Once my stocking was all opened, I got up and packed up my stuff to head down into Chota.  I couldn’t fight the feeling of just really needing to get out of my house, off my mountain, and around other Americans.  Once all my stuff was packed, I realized I couldn’t call the nice mototaxi driver, Elvis, because I didn’t have money charged up on my phone.  I walked into the kitchen, where I found my whole family awake and eating, and asked my host mom if she could call Elvis for me because I didn’t have “recarga” on my phone.  She said sure, but told me to eat first.  I felt a slight tug of desperation and wanted to beg that she call now because I’d have to wait an hour regardless and I needed to get the hell out of there.  However, I didn’t know how to ask politely, so I sat down on the bench and tried to think of a nice way to ask.  She set in front of me the bowl from the night before, complete with cold chicken, panetón and nasty biscuits.  The image and feel and sounds of Christmas morning breakfast at home popped into my head, my grandfather in his red plaid robe and Christmas hat; my mom in her periwinkle purple one, her contented little Christmas smile that pulls lightly at the corner of her mouth, and the unbrushed cowlick at the back of her head that leaves a little bump of hair poking up, the mirror image of my grandmother’s bed head; warm, freshly baked scones, fresh fruit, orange juice, and coffee in Yaya’s old China cups with the blue rim; Mom’s favorite and only classical Christmas CD that skips more often than not and leaves someone running into the summer kitchen to change the song…
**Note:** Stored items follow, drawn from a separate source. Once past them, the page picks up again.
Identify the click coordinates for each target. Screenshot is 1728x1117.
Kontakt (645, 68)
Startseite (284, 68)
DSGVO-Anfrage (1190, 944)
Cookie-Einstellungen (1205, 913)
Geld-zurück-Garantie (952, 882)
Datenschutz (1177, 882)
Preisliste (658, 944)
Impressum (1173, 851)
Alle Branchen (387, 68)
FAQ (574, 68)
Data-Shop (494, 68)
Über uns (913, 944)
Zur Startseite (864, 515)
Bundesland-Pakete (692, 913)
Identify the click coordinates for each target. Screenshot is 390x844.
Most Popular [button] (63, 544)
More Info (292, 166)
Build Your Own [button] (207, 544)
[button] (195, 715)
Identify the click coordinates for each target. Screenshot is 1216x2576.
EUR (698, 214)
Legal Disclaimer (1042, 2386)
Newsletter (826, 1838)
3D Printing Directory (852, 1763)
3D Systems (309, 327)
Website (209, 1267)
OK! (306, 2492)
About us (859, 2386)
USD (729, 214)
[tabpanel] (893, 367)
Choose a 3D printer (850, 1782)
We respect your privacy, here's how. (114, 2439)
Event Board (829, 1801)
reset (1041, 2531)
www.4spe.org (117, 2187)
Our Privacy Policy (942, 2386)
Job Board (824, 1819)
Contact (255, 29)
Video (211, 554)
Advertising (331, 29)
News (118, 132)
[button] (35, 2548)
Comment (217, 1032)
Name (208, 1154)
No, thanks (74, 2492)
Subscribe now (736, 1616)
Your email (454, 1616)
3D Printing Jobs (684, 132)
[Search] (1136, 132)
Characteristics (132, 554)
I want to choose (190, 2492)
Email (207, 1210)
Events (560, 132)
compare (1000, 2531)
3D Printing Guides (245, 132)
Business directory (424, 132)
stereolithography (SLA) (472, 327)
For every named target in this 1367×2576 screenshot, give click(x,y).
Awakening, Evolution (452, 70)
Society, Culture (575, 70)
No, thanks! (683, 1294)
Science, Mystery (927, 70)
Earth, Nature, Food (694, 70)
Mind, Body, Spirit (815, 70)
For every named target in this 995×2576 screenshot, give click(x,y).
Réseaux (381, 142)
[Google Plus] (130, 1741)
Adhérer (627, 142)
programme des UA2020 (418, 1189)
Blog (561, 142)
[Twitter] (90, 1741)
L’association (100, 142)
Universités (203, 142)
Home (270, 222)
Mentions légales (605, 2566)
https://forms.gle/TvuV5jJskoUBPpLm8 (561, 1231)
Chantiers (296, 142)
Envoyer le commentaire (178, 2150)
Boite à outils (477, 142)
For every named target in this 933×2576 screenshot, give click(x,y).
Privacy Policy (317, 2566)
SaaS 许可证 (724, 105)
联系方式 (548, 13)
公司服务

My eyes started to water and I shoved the images out of my head.  As I opened my mouth to make a desperate plea for the phone call, Samuel got up with the cell phone and walked out of the kitchen.  He came back a minute later and said that Elvis didn’t pick up his phone.  Unexpectedly, the tears came flooding down my cheeks in an instant, but I brushed them away and tried to put a firm cap back on the water works.  I focused intently on my cold chicken.  After two or three more calls, Elvis finally picked up and said he would come to get us. 
We waited almost two hours for him to come, I sat watching the ducks clean themselves and the pig try to eat chicken poop out of the range of his rope, before we started walking down the road and found him parked by the school.  I rode down the hill with my host grandfather, Maximandro, and Celina.  We’d been in the mototaxi for maybe five minutes before we came across three people walking down the road who wanted a ride into town.  Six people in a mototaxi = not good.  Three of the six people in the mototaxi up all night dancing and drinking = REALLY not good.  Two of the three people who joined us were guys so drunk their eyes wouldn’t focus, and one super chatty, very shrill, and blatantly yelling little woman.  To situate yourselves correctly in this scenario, if you have never been in a mototaxi, picture a carriage, how people sit on either side facing each other but imagine that carriage is much smaller, not sufficiently covered to keep out the pouring rain, and actually pulled by a motorcycle.  Well, the guy sitting across from me, or in front of me depending on your perspective, reeked, and was so hung over he kept his head down and spent most of the ride with it bent out the door, afraid he would vomit.  The bad news is that if he vomited, I would get it all over me even if he did get it out of the door, because I was down wind of him and there isn’t actually a door.  So I spent most of the ride clutching my backpack in my lap with one hand steadying myself, swearing over and over again in my head that if he puked on me I was actually going to kill him.  Not a Christmasy thought, but getting puked on is not a Christmasy activity.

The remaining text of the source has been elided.